Entrevistados por Un Medio, ambos dirigentes radicales no dudaron en que Cambiemos tiene que tomar el toro por las astas dentro de su bloque, y apartar a los concejales que no responden a la fuerza. Eugenio Marasco y Mirta Tonellato, hermano y cuñada del empresario, han venido votando «para Descalzo», tras reemplazar a otros que ya hicieron su trabajo sucio desde adentro de la bancada macrista estos últimos años.

«La realidad es que en todo este tiempo ellos votaron con otra postura respecto del bloque. Se manejan individualmente. Casi siempre apoyando al intendente. Creo que se debe tomar una decisión. No pueden decir que están en este sector y después votar para el intendente», reflexionó Galassi.

Cambiemos ganó en agosto y en octubre, aún con una campaña mucho más humilde que la de Marasco en 2015. «El radicalismo siempre se caracterizó por ir a las casas y ahora se sumaron los timbreos. Por ahí tuvimos un poco más de recursos para tener todos los fiscales y cuidar los votos», apuntó Antuña.

En la elección también pesaron las obras. «Mucha gente nos decía en las recorridas que los carteles los ponía el municipio, pero sabían que las pagaba el gobierno», contaron.

Reformas (y formas)

Galassi ingresará al HCD luego de que el oficialismo ponga en consideración la reforma del Código Urbano, que se podría llegar a votar el 6 de diciembre, es decir un día antes del recambio de concejales. Cambiemos podría tener un bloque de 9 sobre 20, pero hay dos que están casi afuera.

«El código de base estuvo muy bien trabajado entre 2011 y 2013, pero no se trató. Ahora que va a cambiar el Concejo quieren votarlo, con cambios discrecionales. Ahí está el conflicto.
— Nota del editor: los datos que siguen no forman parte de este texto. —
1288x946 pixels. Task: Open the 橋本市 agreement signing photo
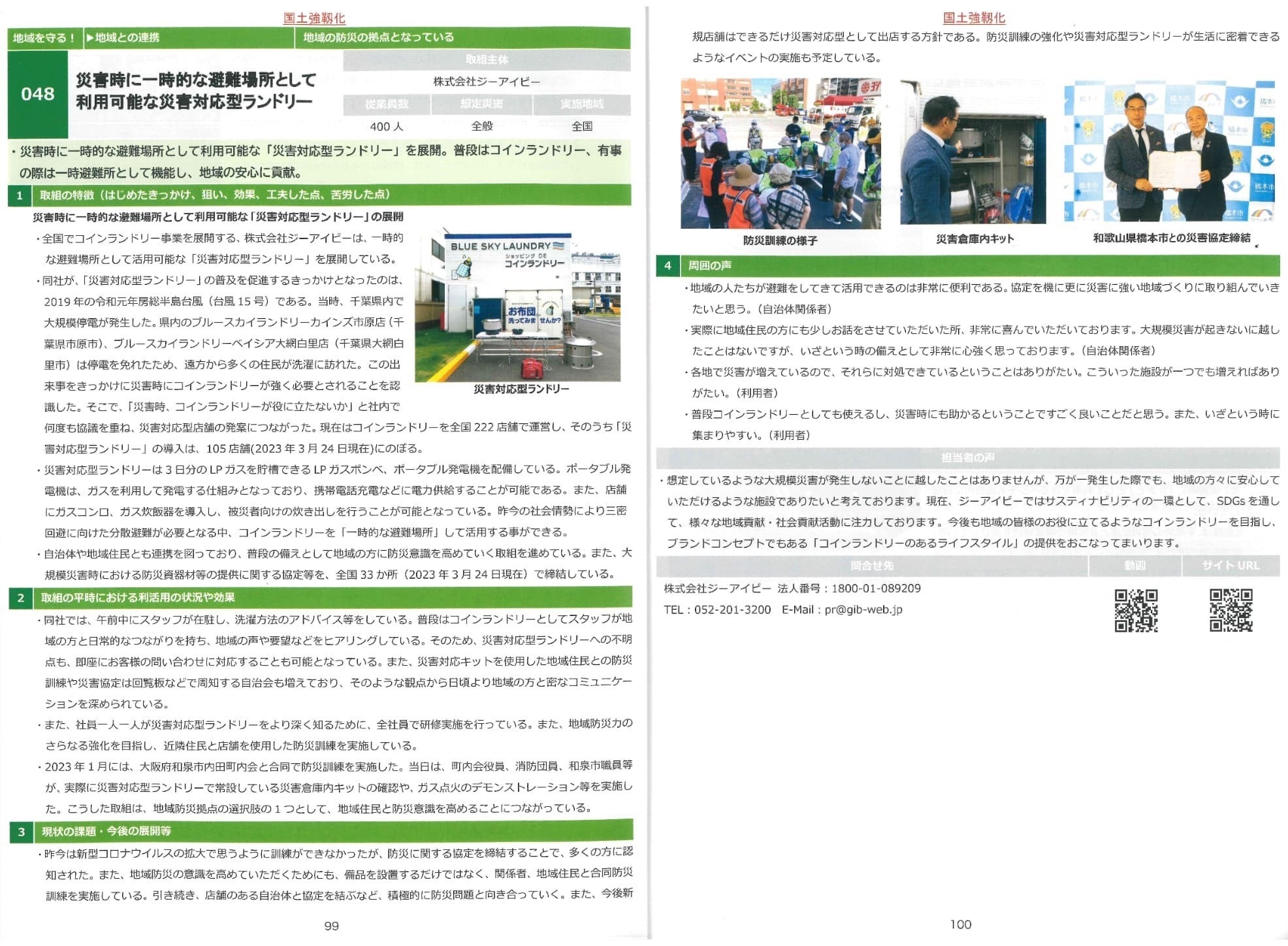1168,152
Hay ajustes que favorecen los mega emprendimientos, como la posible llegada de un hotel en Parque Leloir, en una zona que ya tiene problemas de tránsito. Se aumentan de 7 a 10 pisos los edificios en el áre central. Y que crean un efecto espejo sobre algunas calles donde no estaba permitido edificar en altura y ahora sí. Reducen los requisitos para cocheras», resumió Rossana.

Cambiemos firmó el pedido de audiencia pública para el tratamiento, al igual que el PS y LdS. «Los vecinos tienen que entender», dicen en la UCR.
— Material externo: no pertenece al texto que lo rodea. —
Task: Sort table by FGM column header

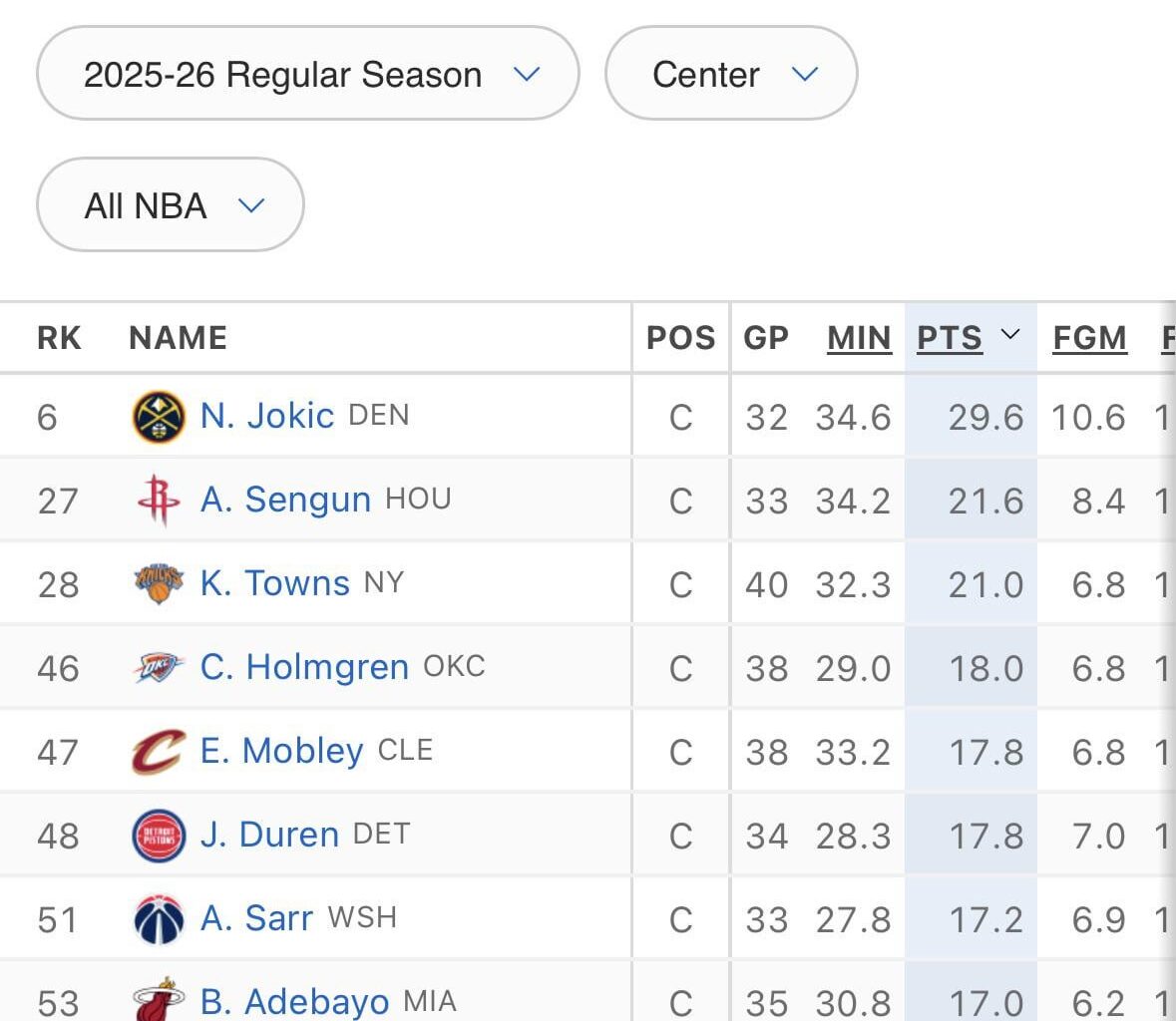Action: 1089,338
Antuña cree que hay que crear una oficina anticorrupción. «Lo vamos a proponer si somos gobierno», dijo el actual coordinador distrital de políticas socioeducativas, que depende del ministerio de Educación. Su trabajo es recorrer escuelas, ver cómo funcionan todos los programas extracurriculares: «patios abiertos, parlamentos juveniles, talleres de cultura, deportes y medio ambiente, entre otras cosas».

El radicalismo también propone crear la institución de audiencia pública para tratar vías de excepción. Y habilitar datos duros del municipio, que hoy no se ven. «El portal municipal no es transparente, no figuran todos los funcionarios, no están los sueldos, ni las declaraciones juradas. Queremos que todo eso aparezca y en qué se gastan los recursos públicos», indicaron.

Otro tema dramático es la salud. El gobierno acumula presión para la apertura del Hospital del Bicentenario, una vieja zanahoria de la gestión local. «No tenemos hospital, no hay guardia pediátrica, no se hizo nada en 22 años. Las unidades se sostienen sólo por los profesionales y trabajadores. No te muestran el contrato de las ambulancias. Y el contrato de la basura dicen que ya está por arriba de los 140 millones», pegó Galassi.